Oberliga: Böddiger schlägt Kirchhof II 34:22 – Rückraum des Aufsteigers zu harmlos

Hildebrandt unaufhaltsam

Mal wieder durchgesetzt: Böddigers Kreisläuferin Lena Hildebrandt war im Derby gegen Kirchhof nicht zu stoppen. Hier kommt Kirsten Bänfer zu spät. Fotos: Hahn

Böddiger. Als Kirchhofs Katharina Hintze in der 24. Minute erst einen Siebenmeter und dann auch noch den Nachwurf versemmelte, war den 250 Zuschauern in der Halle klar, wer als Derbysieger im Handball-Oberligaduell das Feld verlassen wird. Am Ende siegten die Gastgeberinnen des TSV Eintracht Böddiger 34:22 (19:8) gegen die SG 09 Kirchhof II.

Die Mannschaft von Trainer Christian Denk wartet damit weiter auf den ersten Erfolg in dieser Saison. Was noch fehlt für die Oberligareife wurde in 60 Derbyminuten offengelegt. „Wir haben gut angefangen, hatten aber Pech im Abschluss. Das hat uns verunsichert. Dann haben wir uns in 1:1-Situationen verstrickt und unser Umschaltspiel hat nicht funktioniert“, sagte Denk.

Nur in den ersten zehn Minuten verlief die Partie ausgeglichen. Beide Teams agierten nervös, auch die erfahrene Rückraum-Achse vom TSV um Vilte Duknauskaite, Christin Schene und Jennifer Pioro ließ sich davon anstecken. Erst als Katrin Benda ihren Platz auf Linksaußen nutzte, zog der haushohe Favorit etwas davon. Das Problem der SG: Sie spielte praktisch ohne Rückraum. Weder Sandra Kühlborn (Halbrechts), noch Kirsten Bänfer (Halblinks) warfen aufs Tor.

Auf der anderen Seite zeigte sich die körperlich überlegene 6:0-Deckung der Fuhrig-Sieben konzentriert. „Die ersten 30 Minuten waren wirklich perfekt. Die zweite Hälfte hat mir dann aber weniger gefallen“, sagte TSV-Coach Mike Fuhrig.
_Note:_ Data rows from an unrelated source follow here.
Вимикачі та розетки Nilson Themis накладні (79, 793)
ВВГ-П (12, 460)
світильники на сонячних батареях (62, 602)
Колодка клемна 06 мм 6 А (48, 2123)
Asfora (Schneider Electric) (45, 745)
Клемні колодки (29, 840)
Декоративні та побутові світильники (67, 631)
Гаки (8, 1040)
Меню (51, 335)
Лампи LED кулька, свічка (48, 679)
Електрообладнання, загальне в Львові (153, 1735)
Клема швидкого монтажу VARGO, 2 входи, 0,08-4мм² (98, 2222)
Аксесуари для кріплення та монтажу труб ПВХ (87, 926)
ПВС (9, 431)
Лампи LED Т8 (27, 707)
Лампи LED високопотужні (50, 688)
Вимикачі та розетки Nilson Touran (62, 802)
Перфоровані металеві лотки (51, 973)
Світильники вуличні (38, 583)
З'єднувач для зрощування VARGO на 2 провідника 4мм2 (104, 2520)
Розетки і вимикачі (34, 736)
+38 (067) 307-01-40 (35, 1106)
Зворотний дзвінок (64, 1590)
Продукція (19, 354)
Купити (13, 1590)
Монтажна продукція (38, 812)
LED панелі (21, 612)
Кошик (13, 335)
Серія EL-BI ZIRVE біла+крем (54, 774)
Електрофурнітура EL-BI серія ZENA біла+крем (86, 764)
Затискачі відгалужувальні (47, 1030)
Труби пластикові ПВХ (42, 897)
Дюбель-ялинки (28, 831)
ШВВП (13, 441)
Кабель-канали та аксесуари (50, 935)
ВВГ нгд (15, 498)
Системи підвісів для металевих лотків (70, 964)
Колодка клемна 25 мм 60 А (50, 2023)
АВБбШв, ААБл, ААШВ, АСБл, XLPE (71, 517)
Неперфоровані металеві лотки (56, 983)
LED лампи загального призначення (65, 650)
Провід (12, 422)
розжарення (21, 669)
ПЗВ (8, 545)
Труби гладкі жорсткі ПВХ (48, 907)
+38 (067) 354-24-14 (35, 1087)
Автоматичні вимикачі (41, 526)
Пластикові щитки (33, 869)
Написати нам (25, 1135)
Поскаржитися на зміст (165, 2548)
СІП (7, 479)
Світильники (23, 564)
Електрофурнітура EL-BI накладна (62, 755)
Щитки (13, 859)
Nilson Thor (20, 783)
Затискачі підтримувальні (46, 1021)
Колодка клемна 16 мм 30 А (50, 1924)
Immer wieder leisteten sich die jungen SG-Spielerinnen haarsträubende Ballverluste - nur die 16-jährigen Andra Lucas und Hannah Grothnes stemmten sich gegen die Niederlage. Böddiger hingegen spielte im Angriff seine individuelle Klasse aus. Vor allem Kreisläuferin und Ex-Kirchhoferin Lena Hildebrandt war nicht zu stoppen. Kam sie an den Ball, war er entweder drin oder es gab einen Siebenmeter. „Klar, ich war heute ganz besonders motiviert“, sagte die 25-Jährige. So kam keine Spannung auf und nach 30 Minuten war die Partie bei einem 19:8-Halbzeitstand entschieden.

Nach dem Seitenwechsel ließ Denk erst Duknauskaite und Schene in Manndeckung nehmen. Als auch diese Variante verpuffte, ließ er ab der 42. Minute eine offene Manndeckung spielen. Damit hatte der Gastgeber schon mehr Probleme. Auf der anderen Seite fehlten Kirchhof aber die schnellen Tore über Tempogegenstöße. So entwickelte sich fortan ein relativ zerfahrenes Spiel, was natürlich nur einen Sieger kennen konnte.